Gertrude, insieme alla madre e al fratello minore, seguì i successi del padre trasferendosi in Colorado. Non si hanno molte notizie sulla sua infanzia, ma sappiamo che dopo la morte del padre la famiglia si trasferì a Brooklyn. Successivamente, Gertrude frequentò il seminario femminile a Bethlehem, in Pennsylvania.
Nel 1874, all’età di 22 anni, sposò Eduard Käsebier, un uomo d’affari di Brooklyn originario di Wiesbaden, in Germania, dal quale ebbe tre figli. Il matrimonio, tuttavia, fu un fallimento: i due vissero separati quasi da subito, e questa situazione influenzò profondamente la carriera artistica della Käsebier. Una delle sue fotografie più celebri, “Yoked and Muzzled – Wedding” , mostra due buoi legati da un unico collare, a simboleggiare il vincolo forzato di una vita insieme. Nonostante le difficoltà coniugali, il marito continuò a sovvenzionare i suoi studi e la sua carriera.

Gertrude studiò arte sotto la guida di Arthur Wesley Dow, un educatore e artista molto influente che la sostenne promuovendo il suo lavoro presso altri fotografi e patrocinatori. Per approfondire le sue conoscenze, viaggiò in Europa nel 1894: soggiornò alcuni mesi in Germania per studiare chimica della fotografia e successivamente in Francia, dove studiò pittura con l’artista americano Frank Vincent DuMond.
Al suo rientro a Brooklyn dopo circa un anno, iniziò la carriera di fotografa professionista.

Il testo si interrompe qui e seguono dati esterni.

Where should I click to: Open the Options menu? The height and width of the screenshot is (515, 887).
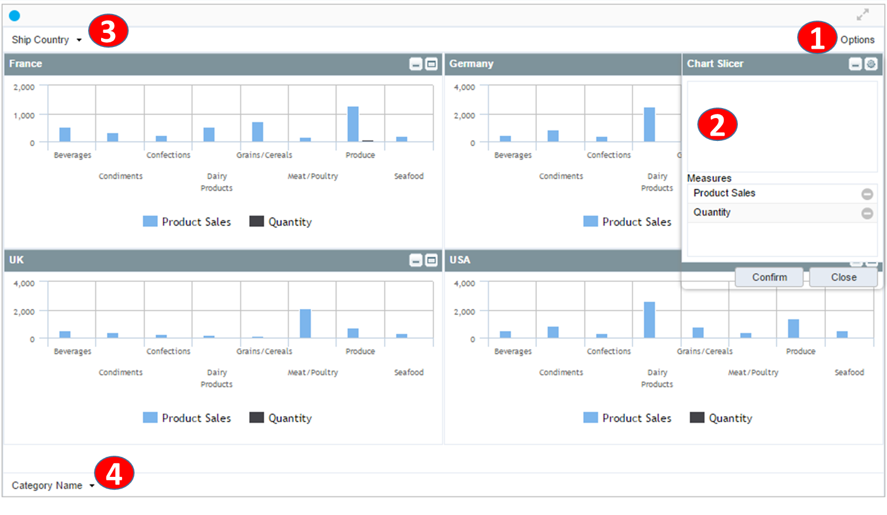(857, 40)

Inizialmente utilizzò la propria casa come studio, finché il successo economico non le permise di aprire una bottega sulla Fifth Avenue a Manhattan. Arredò lo studio in stile “Arts and Crafts” (movimento di riforma delle arti applicate nato in Gran Bretagna come reazione all’industrializzazione) e scelse di pubblicizzarlo al minimo per preservarne l’aura artistica ed evitare derive eccessivamente commerciali.

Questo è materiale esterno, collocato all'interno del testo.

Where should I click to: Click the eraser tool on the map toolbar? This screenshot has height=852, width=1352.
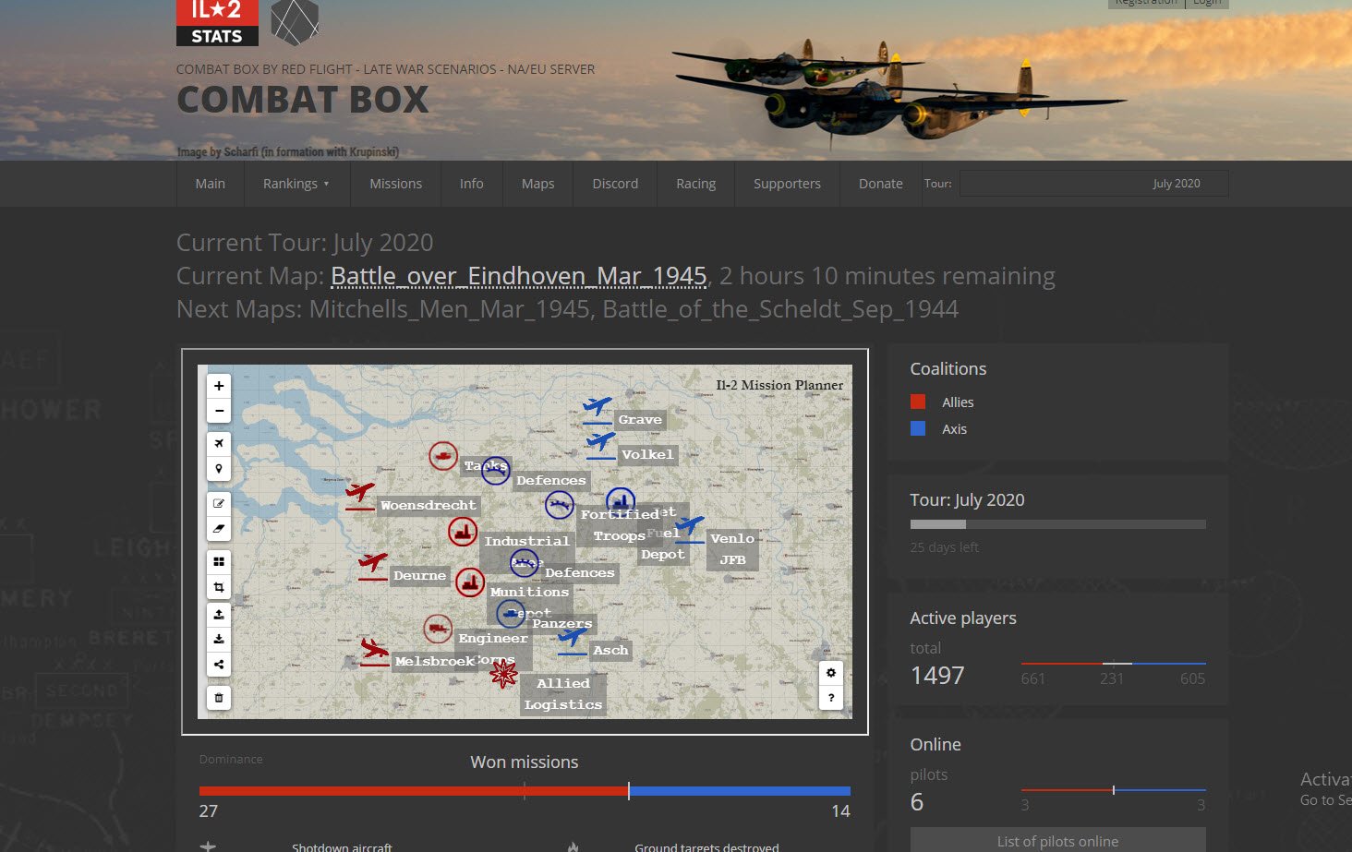(x=219, y=529)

Käsebier ottenne un successo immediato. Oltre a lavorare come ritrattista, insegnò fotografia e curò diverse mostre. Rimasta vedova nel 1910, continuò a gestire il suo studio con l’aiuto di una delle figlie fino al 1927. Morì nel 1934 all’età di 82 anni, lasciando un’eredità che cambiò per sempre il ruolo della donna nel mondo della fotografia.
Donne pioniere nel Nuovo Continente
Nel Nuovo Continente la fotografia si sviluppò così rapidamente da lasciare poco spazio ai pregiudizi sessisti. Sebbene le donne non avessero ancora il diritto di voto (arriverà solo nel 1920 con il 19° Emendamento), le più dotate trovarono nella fotografia professionale un ambiente di lavoro paritario.
Negli anni ’80 dell’Ottocento, molte donne (tra cui la stessa Käsebier e Alice Boughton) studiarono presso il Pratt Institute of Art and Design di New York.
Mentre Boughton si specializzò in ritratti teatrali, nudi artistici e foto di bambini, altre figure emergevano:
- Anne Brigman, autodidatta e membro del Foto-secessionismo.
- Eva Watson-Schütze, che aprì uno studio a Filadelfia sostenendo l’avvento di una “nuova era delle donne” in questo campo.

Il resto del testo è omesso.